Um novo estudo sugere que pessoas daltônicas com câncer de bexiga têm um risco maior de morte. Isso porque o primeiro sinal do câncer, sangue na urina, pode não ser perceptível para os daltônicos.
O estudo publicado pela Escola de Medicina da Universidade de Stanford mostra que pessoas daltônicas com câncer de bexiga têm uma taxa de sobrevida significativamente menor do que pessoas com a mesma doença e visão normal. De acordo com o comunicado à imprensa, o risco geral de mortalidade ao longo de 20 anos foi 52% maior.
Pesquisas mostram que o daltonismo afeta aproximadamente um em cada 12 homens e uma em cada 200 mulheres. As formas mais comuns dificultam a distinção entre vermelho e verde, criando problemas em tarefas cotidianas, como interpretar semáforos e escolher roupas. Da mesma forma, o câncer de bexiga também é mais comum em homens, afetando-os aproximadamente quatro vezes mais do que as mulheres.

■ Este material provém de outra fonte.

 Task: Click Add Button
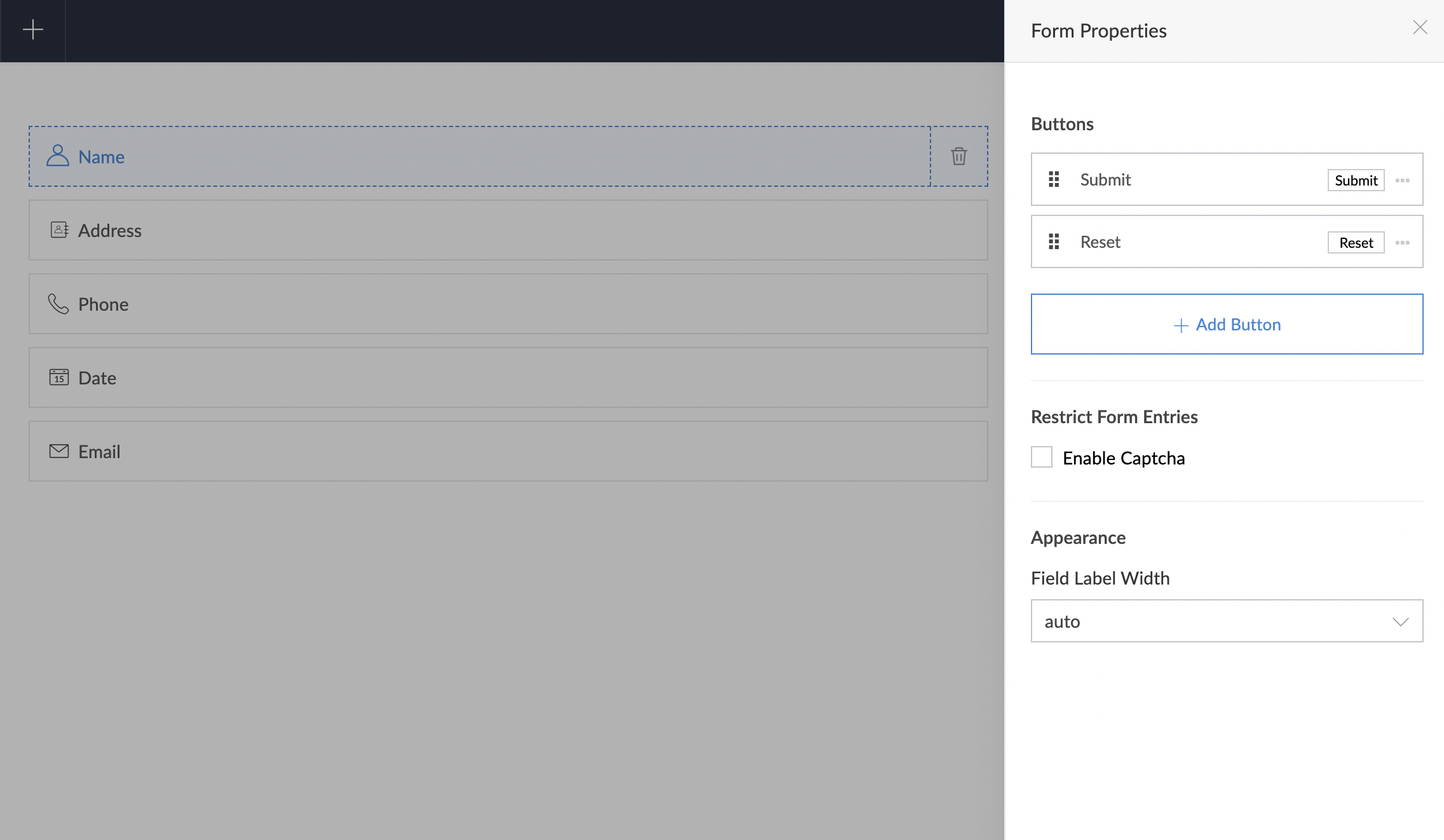(x=1227, y=324)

A presença de sangue na urina costuma ser motivo para procurar atendimento médico. No entanto, pessoas com daltonismo, que geralmente têm dificuldade em distinguir a cor vermelha, são mais propensas a adiar a busca por atendimento médico por não detectarem sangue na urina, o que piora o prognóstico.
Câncer colorretal
Os pesquisadores afirmaram que esperavam um efeito semelhante em pacientes com câncer colorretal, mas não encontraram diferença estatisticamente significativa na sobrevida entre aqueles com e sem daltonismo. De acordo com o estudo, o câncer colorretal geralmente se manifesta com dor abdominal, enquanto o câncer de bexiga pode se desenvolver sem dor.
Para pessoas com deficiência na visão de cores, esses resultados fornecem mais um motivo para fazer um exame de urina em cada consulta anual e, talvez, buscar ajuda de familiares e amigos.